◆ EXTRACTED INFORMATION

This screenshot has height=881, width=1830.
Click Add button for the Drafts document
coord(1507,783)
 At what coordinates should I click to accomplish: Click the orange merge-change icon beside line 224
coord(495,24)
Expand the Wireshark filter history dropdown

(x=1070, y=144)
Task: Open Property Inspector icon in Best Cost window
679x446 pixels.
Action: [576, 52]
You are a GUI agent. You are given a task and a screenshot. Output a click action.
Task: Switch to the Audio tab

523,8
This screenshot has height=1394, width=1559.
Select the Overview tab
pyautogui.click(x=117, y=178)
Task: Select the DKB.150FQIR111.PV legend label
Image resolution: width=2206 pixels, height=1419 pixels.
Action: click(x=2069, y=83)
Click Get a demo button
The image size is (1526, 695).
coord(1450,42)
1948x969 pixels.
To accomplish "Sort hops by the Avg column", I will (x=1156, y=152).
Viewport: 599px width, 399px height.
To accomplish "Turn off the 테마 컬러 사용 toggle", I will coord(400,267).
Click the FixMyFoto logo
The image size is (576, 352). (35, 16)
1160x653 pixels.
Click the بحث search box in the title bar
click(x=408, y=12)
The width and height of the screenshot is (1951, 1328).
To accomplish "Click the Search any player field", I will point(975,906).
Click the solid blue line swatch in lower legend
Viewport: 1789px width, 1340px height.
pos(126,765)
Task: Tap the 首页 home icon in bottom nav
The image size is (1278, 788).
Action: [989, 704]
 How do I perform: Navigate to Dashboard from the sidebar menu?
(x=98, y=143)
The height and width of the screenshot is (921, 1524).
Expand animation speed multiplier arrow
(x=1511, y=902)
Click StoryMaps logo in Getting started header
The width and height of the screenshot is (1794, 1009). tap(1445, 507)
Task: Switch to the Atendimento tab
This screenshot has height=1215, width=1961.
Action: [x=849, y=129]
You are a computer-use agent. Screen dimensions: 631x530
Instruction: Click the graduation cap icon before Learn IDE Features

◆ WHAT YOU ARE ASKED TO DO
Produce an exact copy of the entries above.

◆ RESPONSE TO THE EXERCISE
This screenshot has height=881, width=1830.
Click Add button for the Drafts document
coord(1507,783)
 At what coordinates should I click to accomplish: Click the orange merge-change icon beside line 224
coord(495,24)
Expand the Wireshark filter history dropdown

(x=1070, y=144)
Task: Open Property Inspector icon in Best Cost window
679x446 pixels.
Action: [576, 52]
You are a GUI agent. You are given a task and a screenshot. Output a click action.
Task: Switch to the Audio tab

523,8
This screenshot has height=1394, width=1559.
Select the Overview tab
pyautogui.click(x=117, y=178)
Task: Select the DKB.150FQIR111.PV legend label
Image resolution: width=2206 pixels, height=1419 pixels.
Action: click(x=2069, y=83)
Click Get a demo button
The image size is (1526, 695).
coord(1450,42)
1948x969 pixels.
To accomplish "Sort hops by the Avg column", I will (x=1156, y=152).
Viewport: 599px width, 399px height.
To accomplish "Turn off the 테마 컬러 사용 toggle", I will coord(400,267).
Click the FixMyFoto logo
The image size is (576, 352). (35, 16)
1160x653 pixels.
Click the بحث search box in the title bar
click(x=408, y=12)
The width and height of the screenshot is (1951, 1328).
To accomplish "Click the Search any player field", I will point(975,906).
Click the solid blue line swatch in lower legend
Viewport: 1789px width, 1340px height.
pos(126,765)
Task: Tap the 首页 home icon in bottom nav
The image size is (1278, 788).
Action: [989, 704]
 How do I perform: Navigate to Dashboard from the sidebar menu?
(x=98, y=143)
The height and width of the screenshot is (921, 1524).
Expand animation speed multiplier arrow
(x=1511, y=902)
Click StoryMaps logo in Getting started header
The width and height of the screenshot is (1794, 1009). tap(1445, 507)
Task: Switch to the Atendimento tab
This screenshot has height=1215, width=1961.
Action: [x=849, y=129]
You are a computer-use agent. Screen dimensions: 631x530
Instruction: Click the graduation cap icon before Learn IDE Features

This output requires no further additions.